**Problem to solve**
Go to the line below that contains "Screen dimensions: 1024x768". From there to the end of the records, reproduce each line exactly, except the pictures.

**The data**
Start of Block
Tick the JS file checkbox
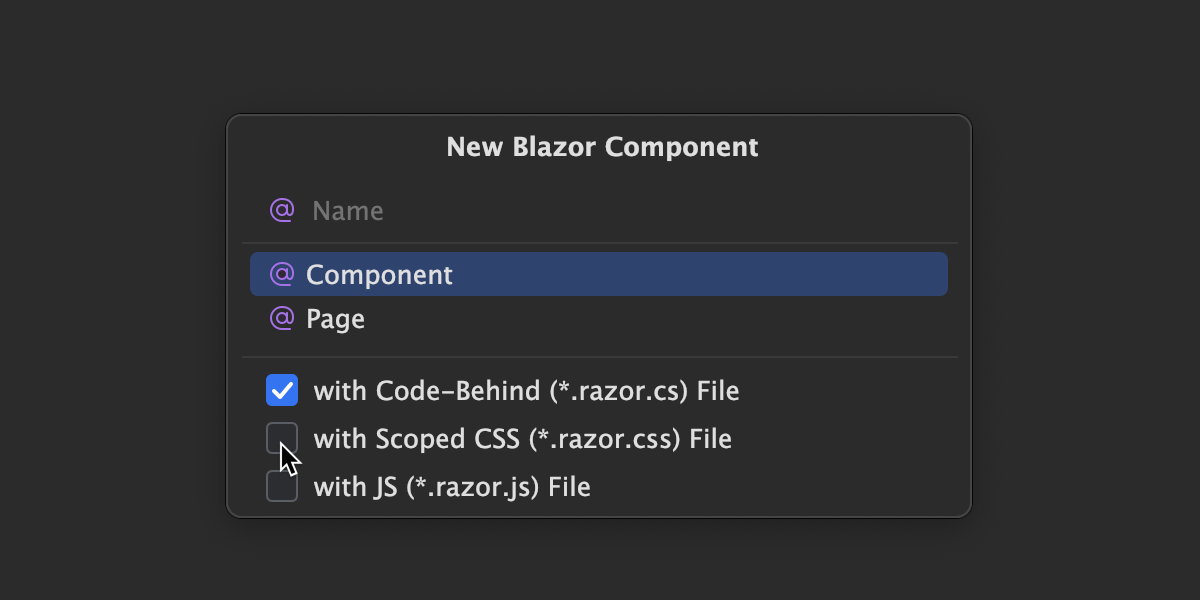 click(x=282, y=487)
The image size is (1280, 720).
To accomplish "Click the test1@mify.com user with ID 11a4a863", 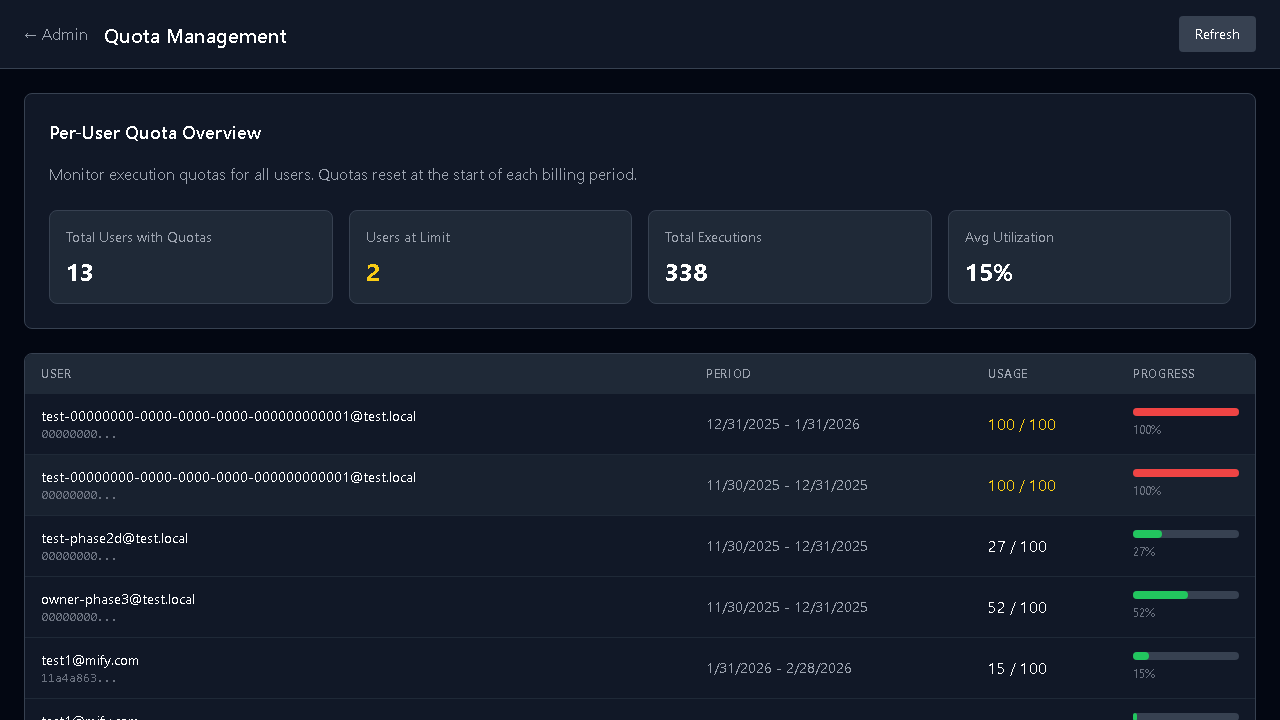I will click(90, 661).
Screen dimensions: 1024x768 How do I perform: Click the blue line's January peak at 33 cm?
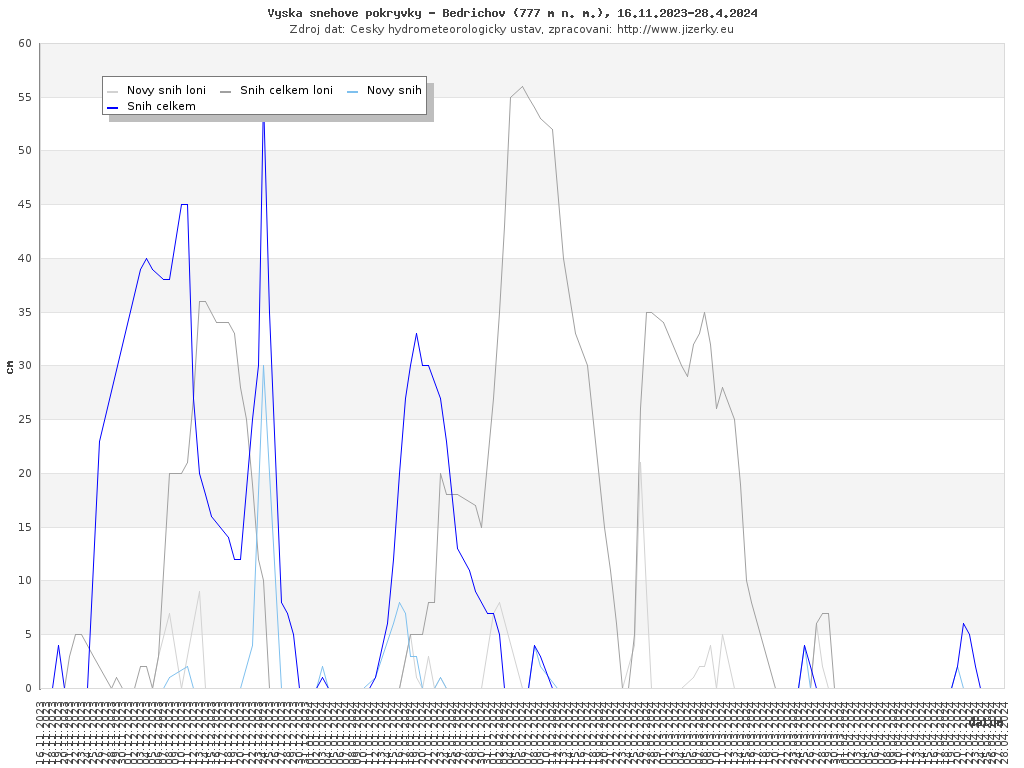coord(416,334)
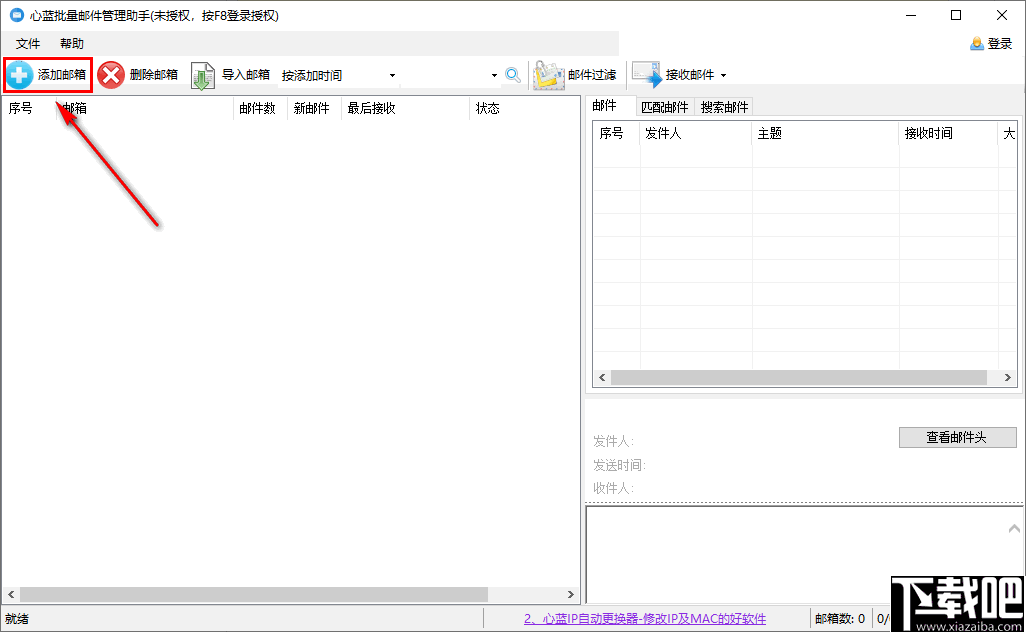
Task: Select the 导入邮箱 import mailbox icon
Action: click(x=201, y=74)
End of Block
**Answer section**
Screen dimensions: 1024x768 How do I perform: Click the blue line's January peak at 33 cm?
coord(416,334)
Task: Select the 导入邮箱 import mailbox icon
Action: click(x=201, y=74)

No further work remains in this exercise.